Cutting edge research published in the prestigious journal Science in December, 2007 was the first study (link to abstract) to calculate the impact individual wild salmon mortalities from sea lice infestation can have on the population of a whole run of salmon.² The recurrent louse infestations associated with salmon farms in BC’s Broughton Archipelago, have depressed wild pink salmon populations there and placed them on a trajectory toward rapid local extinction. The Science study shows louse-induced mortality of pink salmon is commonly over 80% and exceeds previous fishing mortality. The study concludes:

• If outbreaks continue, a 99% collapse in pink salmon population abundance is expected within two salmon generations (four years) from the study’s publication date and local extinction is predicted.

• A 99% population collapse means, in just four short years, the pink salmon runs in the area will disappear, impacting the bears, orcas (killer whales), eagles, seals, sea lions and fish species that they sustain.
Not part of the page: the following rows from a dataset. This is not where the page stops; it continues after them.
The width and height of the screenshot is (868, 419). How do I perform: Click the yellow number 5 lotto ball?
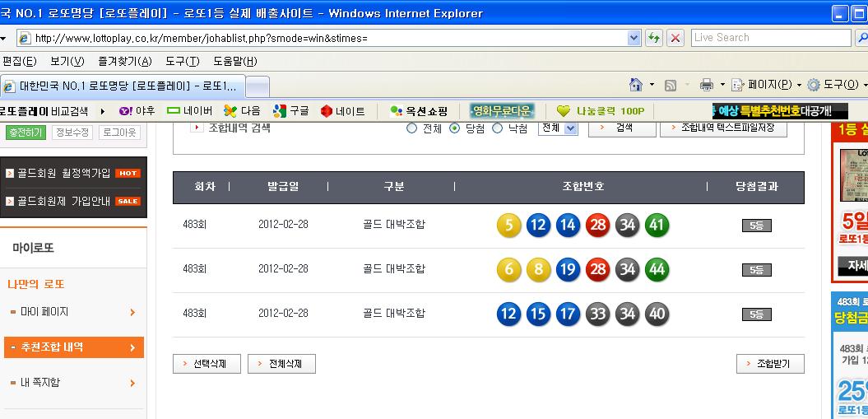[509, 225]
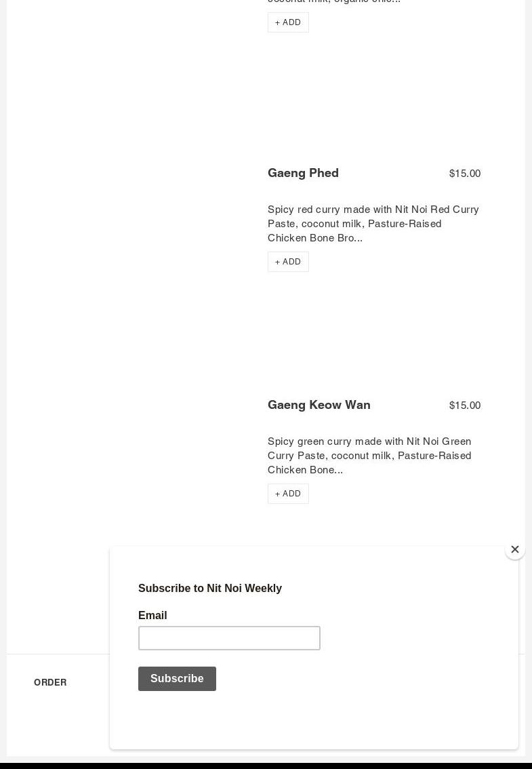Click the spicy green curry description
532x769 pixels.
click(x=369, y=455)
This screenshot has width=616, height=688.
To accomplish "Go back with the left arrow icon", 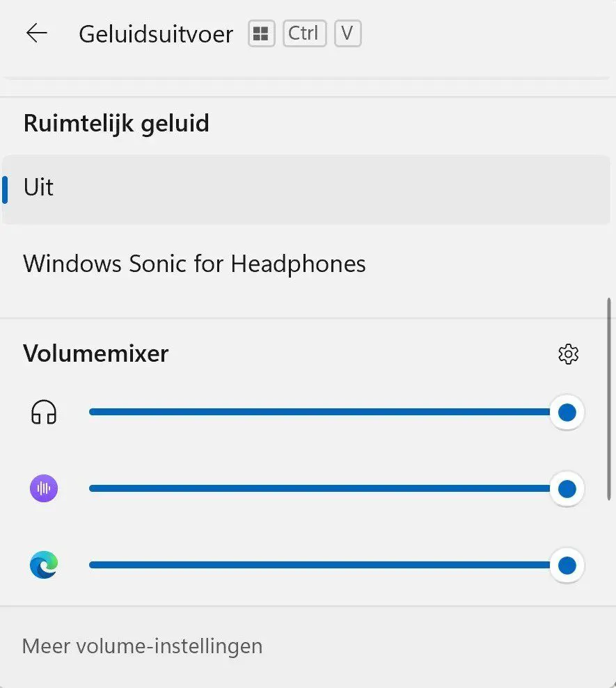I will tap(37, 33).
• The decaying bodies of salmon also fertilize riparian (stream-side) forests, contribute to nutrients and feed coastal food webs. The loss of pink salmon populations will erode the entire coastal ecosystem, threatening the survival of not only the flora and fauna but also the communities and economies that depend on these resources.

References
¹ BC Seafood Industry Year in Review (2006) BC Ministry of Agriculture and Lands. (pdf)
²Krkošek, M., Ford, J. S., Morton, A., Lele, S., Myers, R. A. and Lewis, M. A. (2007). Declining wild salmon populations in relation to parasites from farm salmon. Science 318: 1772-1775.
³ Morton, A. and R. D. Routledge (2005). Mortality rates for Juvenile Pink Oncorhynchus gorbushca and Chum O. keta salmon infested with Sea Lice Lepeophtheirus salmonis in the Broughton Archipelago. The Alaska Fisheries Research Bulletin. 11(2): 146-152
⁴Dannevig, B.H. and K.E. Thorud, Other viral diseases and agents of coldwater fish: infectious salmon anemia, pancreas disease and viral erythrocytinecrosis,in Fish Diseases and Disorders, Volume 3, Viral, Bacterial and Infections, P.T.K. Woo and D.W. Bruno, Eds. 1999, CAB International: Wallingford and New York p. 149-175.
⁵APHIS Veterinary Services, Infectious Salmon Anemia Tech Note. 2002, US Department of Agriculture.
⁶Johson, S.C., Crustacean Parasites, in Diseases of Seawater Net pen-reared Salmonid Fishes, M.L. Kent and T.T. Poppe, Editors. 1998, Fisheries and Oceans Canada: Nanaimo, BC. P. 80-90.